=== EXCERPT ===
The Evolution of Procedural Competency in Internal Medicine Training

Author Affiliations
  • 1Division of Pharmacoepidemiology and Pharmacoeconomics, Department of Medicine, Brigham and Women’s Hospital, Boston, Massachusetts
  • 2Division of General Internal Medicine, Department of Medicine, Massachusetts General Hospital, Boston
  • 3Division of Pulmonary and Critical Care, Department of Medicine, Massachusetts General Hospital, Boston
  • 4Division of Rheumatology, Department of Medicine, Massachusetts General Hospital, Boston
JAMA Intern Med. 2017;177(12):1713-1714. doi:10.1001/jamainternmed.2017.5014

The performance of procedures is as old as the medical profession itself. Indeed, perusing any volume of the Hippocratic Corpus reveals innovative methods for draining fluid or pus from body cavities. Millennia later, sampling fluid from the abdomen, the pleural space, the spinal canal, and joint spaces remains fundamentally important in the practice of medicine, and for decades these procedures have been largely under the purview of general internists. More recently, however, the profession has undergone a quiet but certain shift: internal medicine residents1 and practicing internists2 are becoming less comfortable with common bedside procedures.
=== EXTRACTED ENTRIES ===
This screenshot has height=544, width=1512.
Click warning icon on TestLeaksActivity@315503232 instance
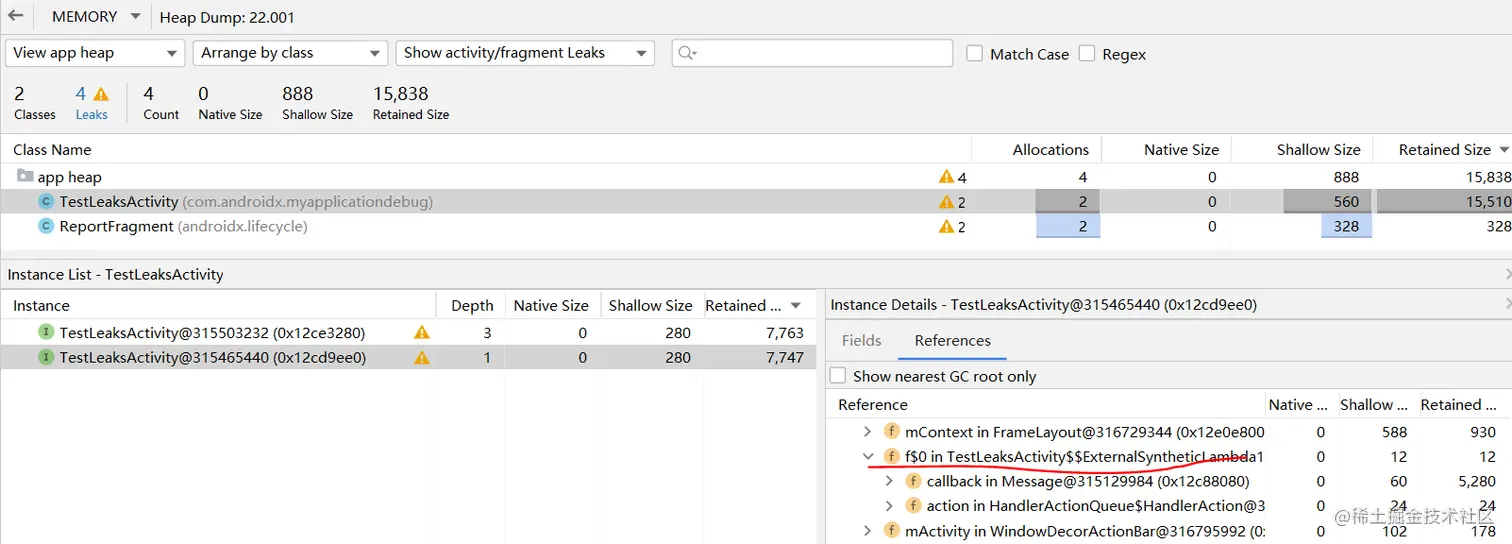click(x=422, y=333)
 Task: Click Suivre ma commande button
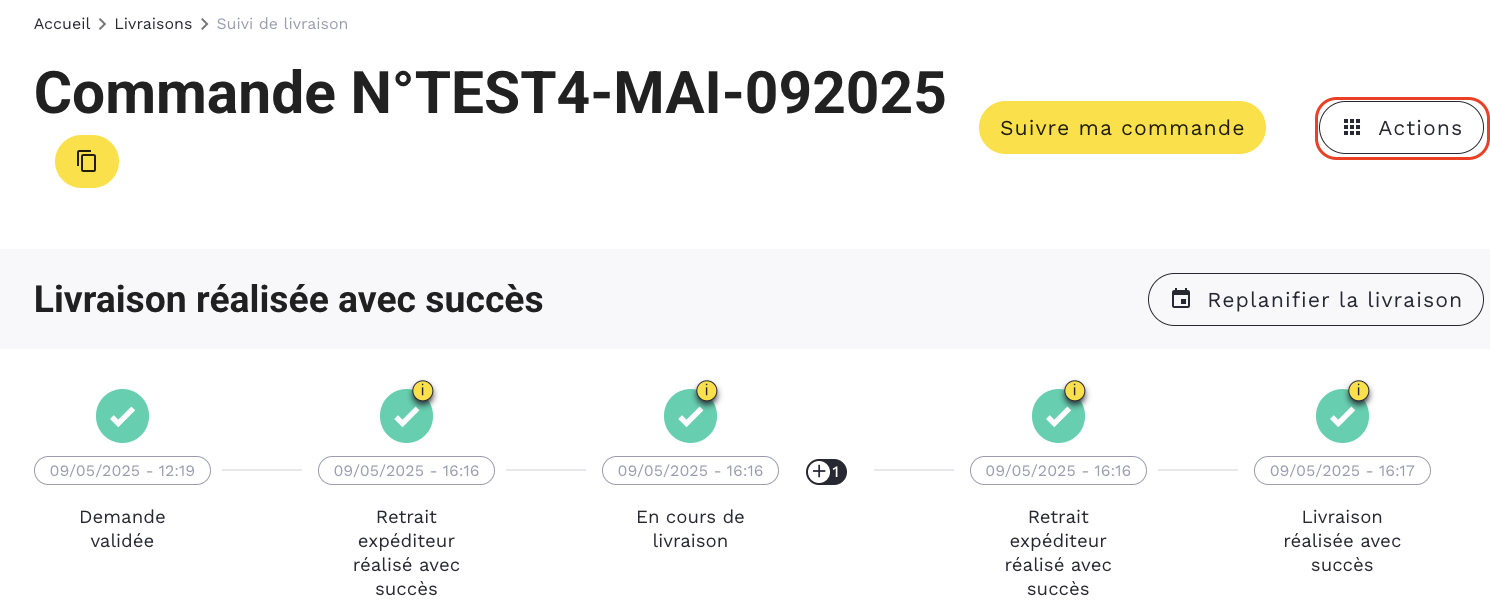coord(1122,128)
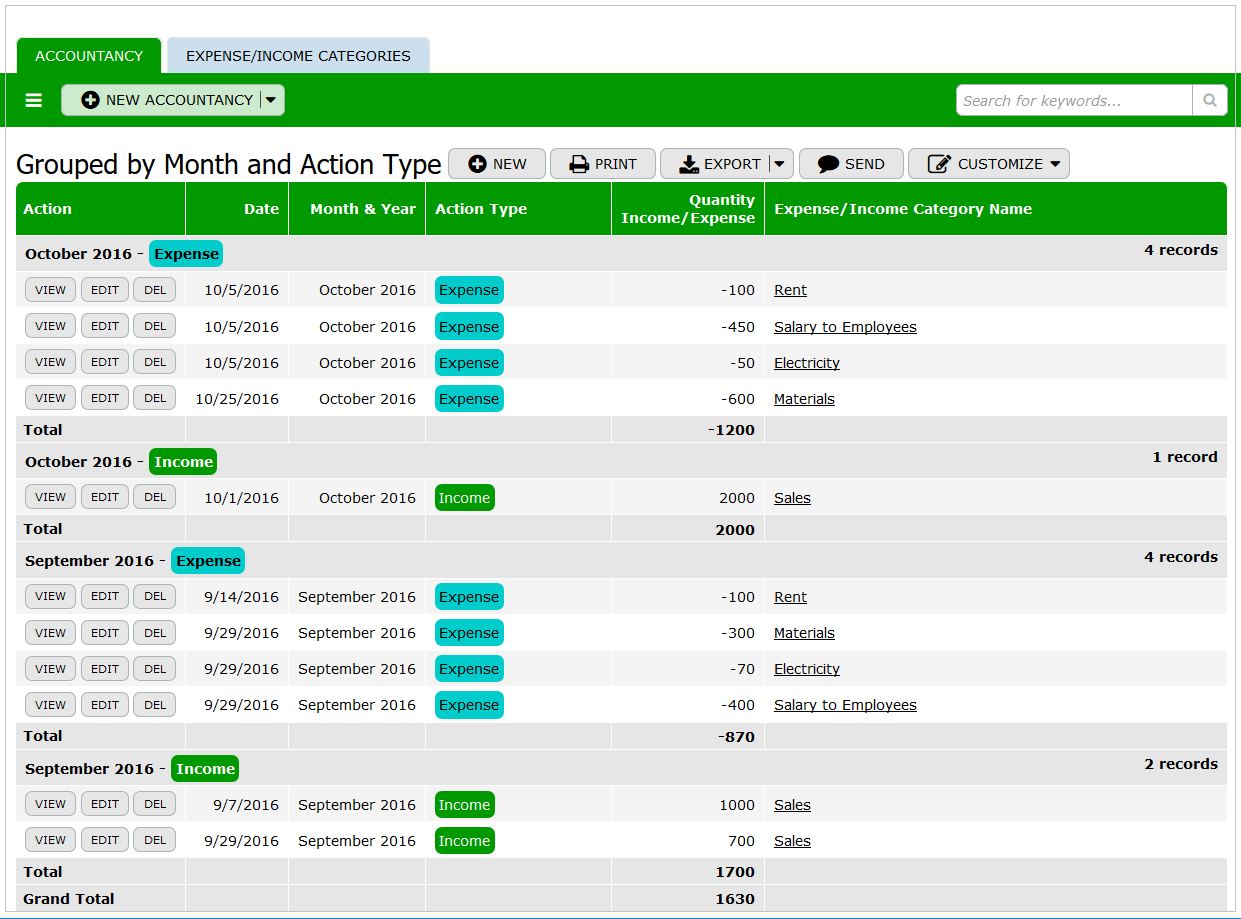This screenshot has height=919, width=1241.
Task: Open the Sales link dated 10/1/2016
Action: coord(792,498)
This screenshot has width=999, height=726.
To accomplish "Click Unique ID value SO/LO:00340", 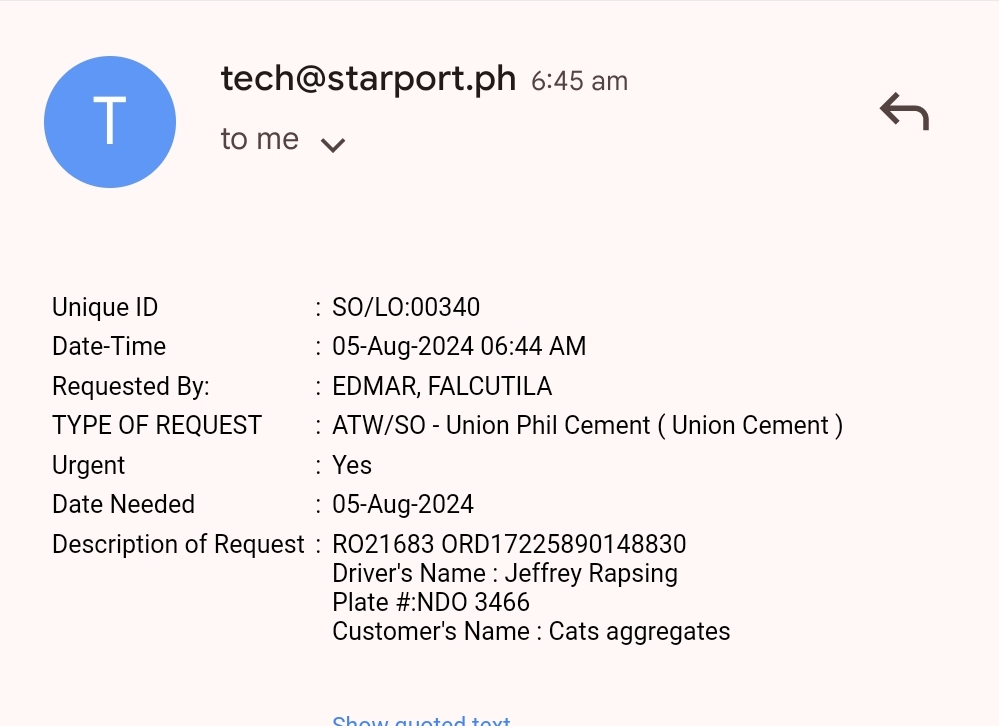I will pos(406,307).
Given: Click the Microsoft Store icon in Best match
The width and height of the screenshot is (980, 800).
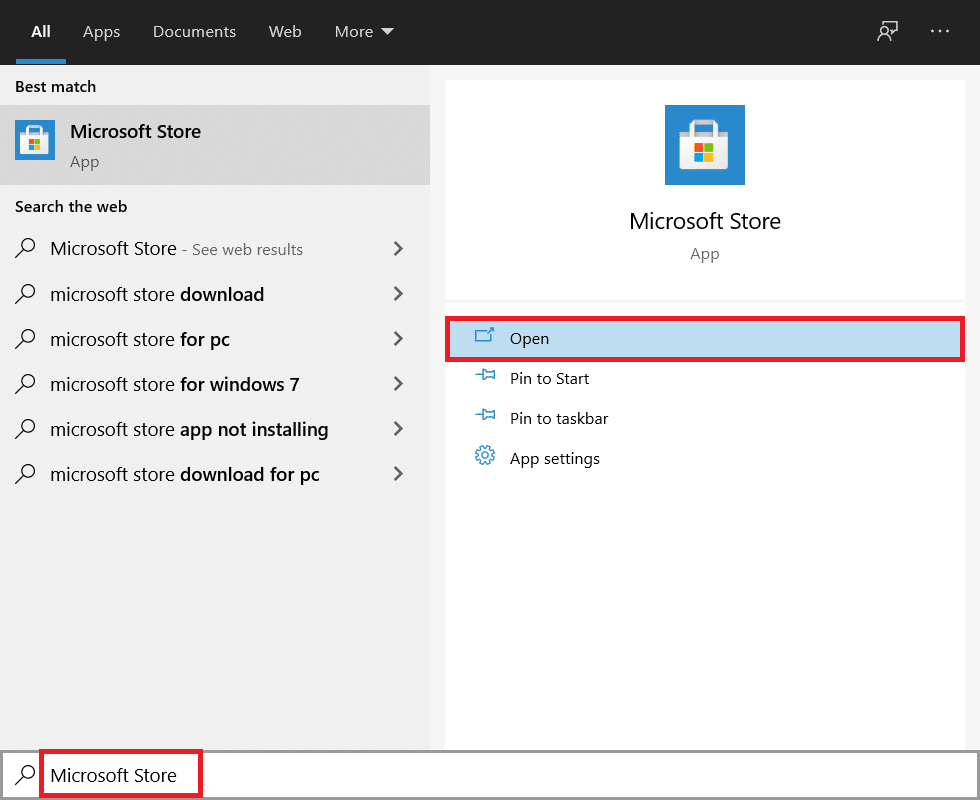Looking at the screenshot, I should 35,141.
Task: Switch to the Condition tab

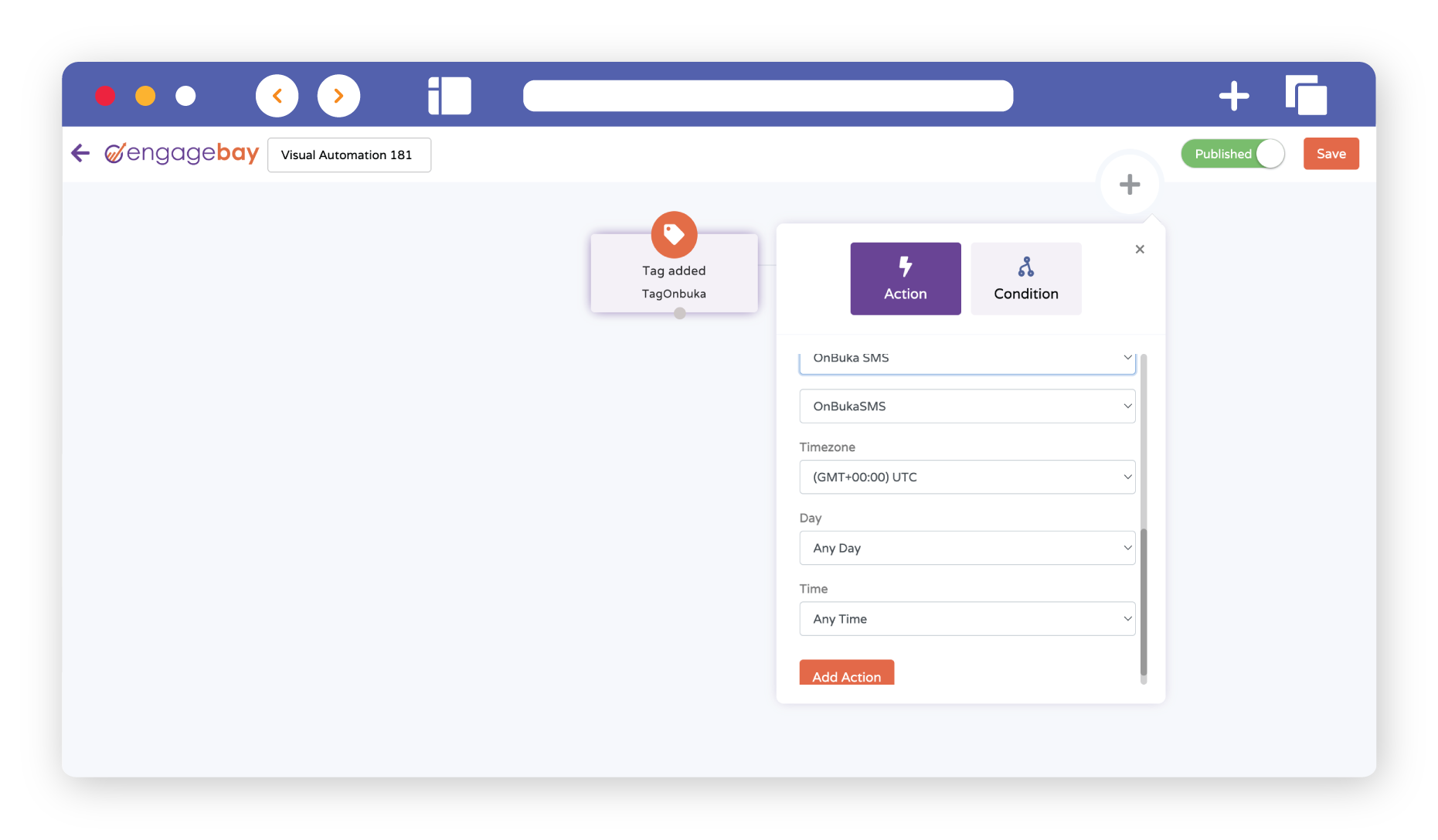Action: pos(1025,279)
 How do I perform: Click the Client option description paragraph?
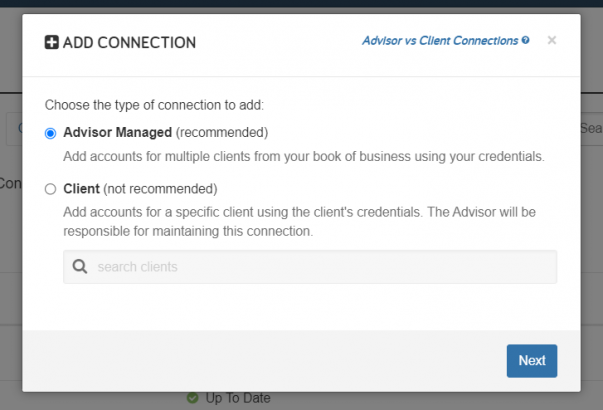[300, 222]
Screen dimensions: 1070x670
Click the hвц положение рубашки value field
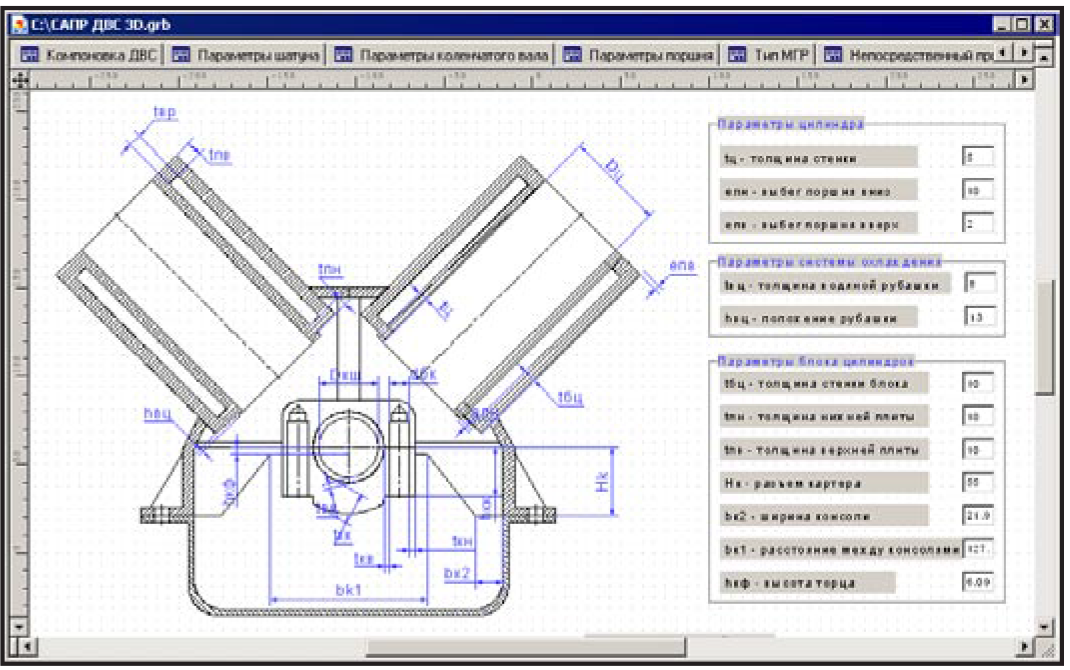click(x=978, y=317)
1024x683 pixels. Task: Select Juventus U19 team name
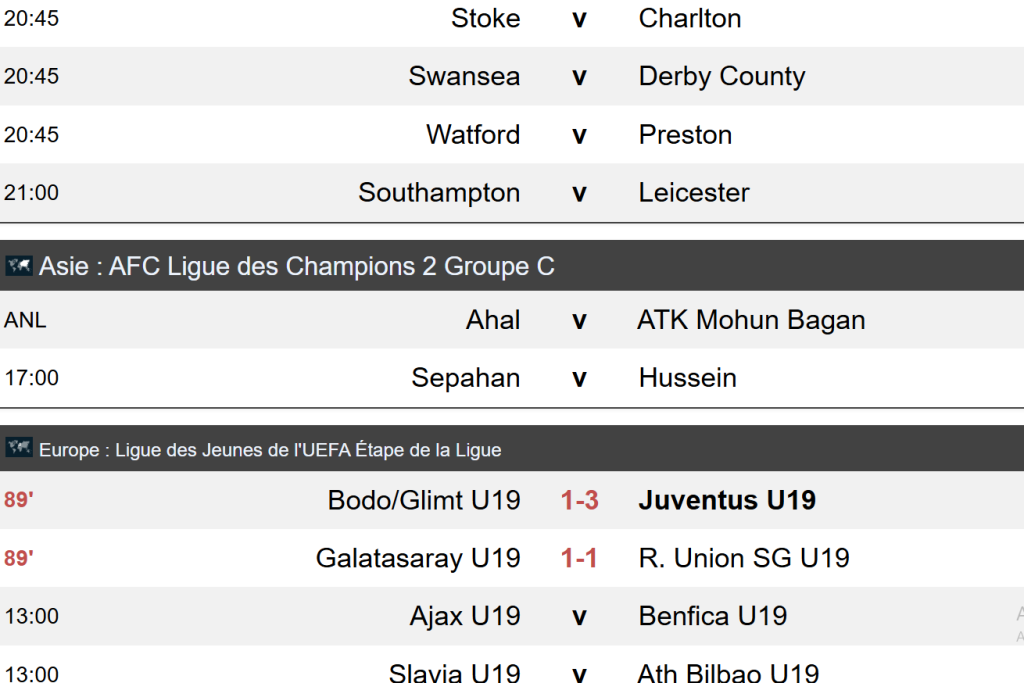(727, 500)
===
Answer these questions using the excerpt on procedural competency in internal medicine training above.
1. Which division at Brigham and Women's Hospital appears among the author affiliations?
2. In what year, volume, and issue of JAMA Intern Med was the piece published?
3. Which ancient body of writings does the excerpt say contains methods for draining fluid or pus from body cavities?

1. The Division of Pharmacoepidemiology and Pharmacoeconomics, Department of Medicine.
2. 2017, volume 177, issue 12.
3. The Hippocratic Corpus.